The genetic revolution continued and took on an even greater significance when the Anglo-American team of J.D. Watson and F.H.C. Crick (1916-2004) discovered the molecular structure of deoxyribonucleic acid (DNA).  DNA is the carrier of the genetic message, and some might say it is the absolute essence of who we are: dark, tall, thin, brown hair, fat etc., all this data and more is said to be encoded in this complex molecule.  For a while it seemed that the genetic revolution would complete man’s understanding and further underpin science’s supremacy.  It’s worth noting that although Watson and Crick have famously claimed the prize for this discovery, there were other contributors to this achievement i.e., Fred Griffith, Oswald Avery, Rosalind Franklin, and Linus Pauling all played a part.  The ‘gene machine’ has been running ever since and continues to occupy our imagination and research.
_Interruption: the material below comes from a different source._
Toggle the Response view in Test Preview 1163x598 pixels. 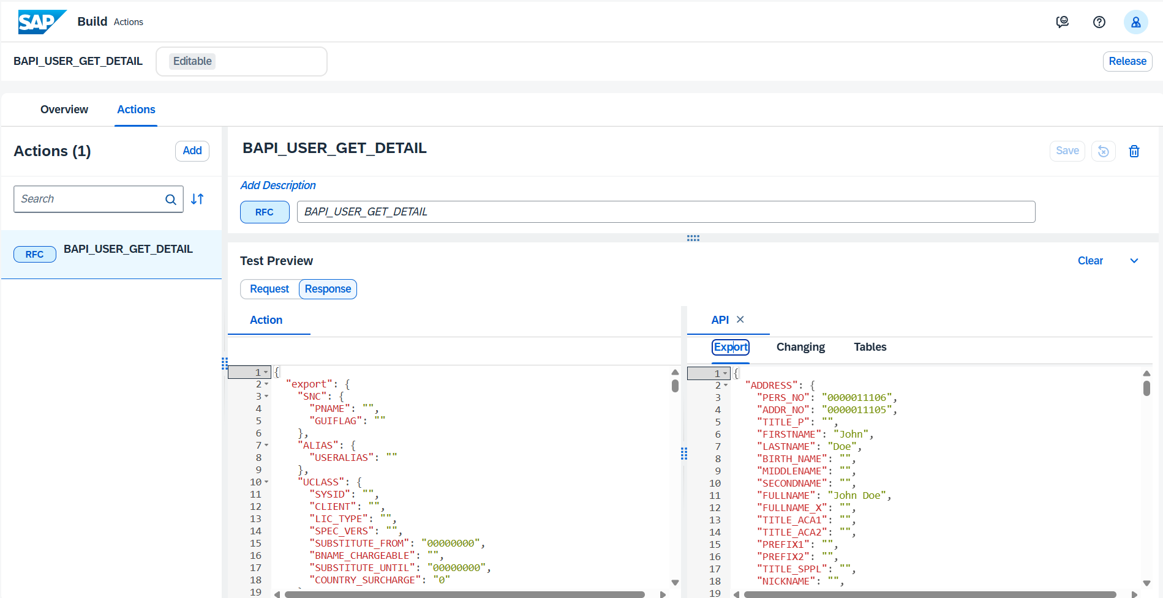[328, 288]
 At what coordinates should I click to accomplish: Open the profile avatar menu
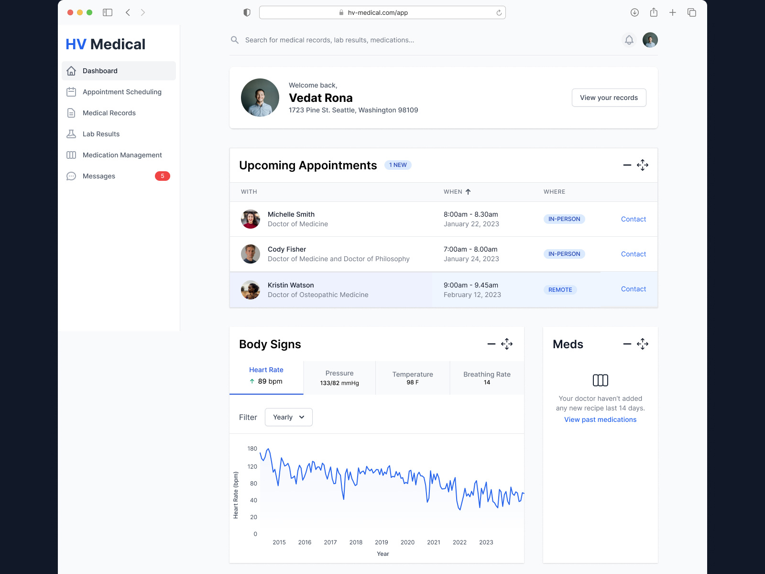pyautogui.click(x=649, y=40)
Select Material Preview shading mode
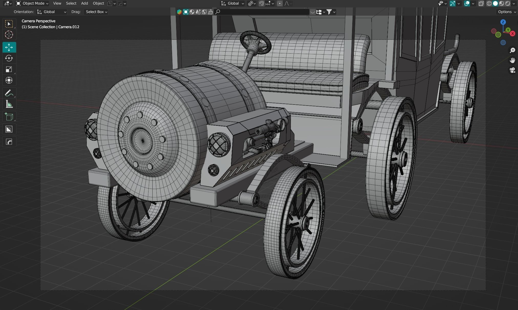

However, even though there are those who continue to tow the party line and would say this is indeed the final frontier, the latest discoveries made in the field of epigenetics (we are more than our genes – see our research page or read The Biology of Belief by Bruce Lipton PhD) and neuro-theology (where science meets spirituality – see our research page or read The Blissful Brain by Dr. Nataraja) are re-writing our understanding on these discoveries, literally as you read this synopsis.

 

The essence of their insights and revelations is that (a) we must be more than our genes as we only have around 30,000 genes underwriting all human function.  Since the human machine is performing billions of activities, how is it possible if we are simply driven by our genes?  In addition, the number of genes of human beings (30,000) is about the same as mice.  Even rice has more genes than humans!! (b) Currently there is so much that neuroscience is teaching us about ourselves and much of that relates to philosophies and principles we have largely thrown away.  Maybe it’s time we reviewed the way we are living and what we deem to be sacred?  Ask yourself this question: is our current model of the world working?  Has science, beyond its obvious splendour and convenience, truly brought us peace and happiness?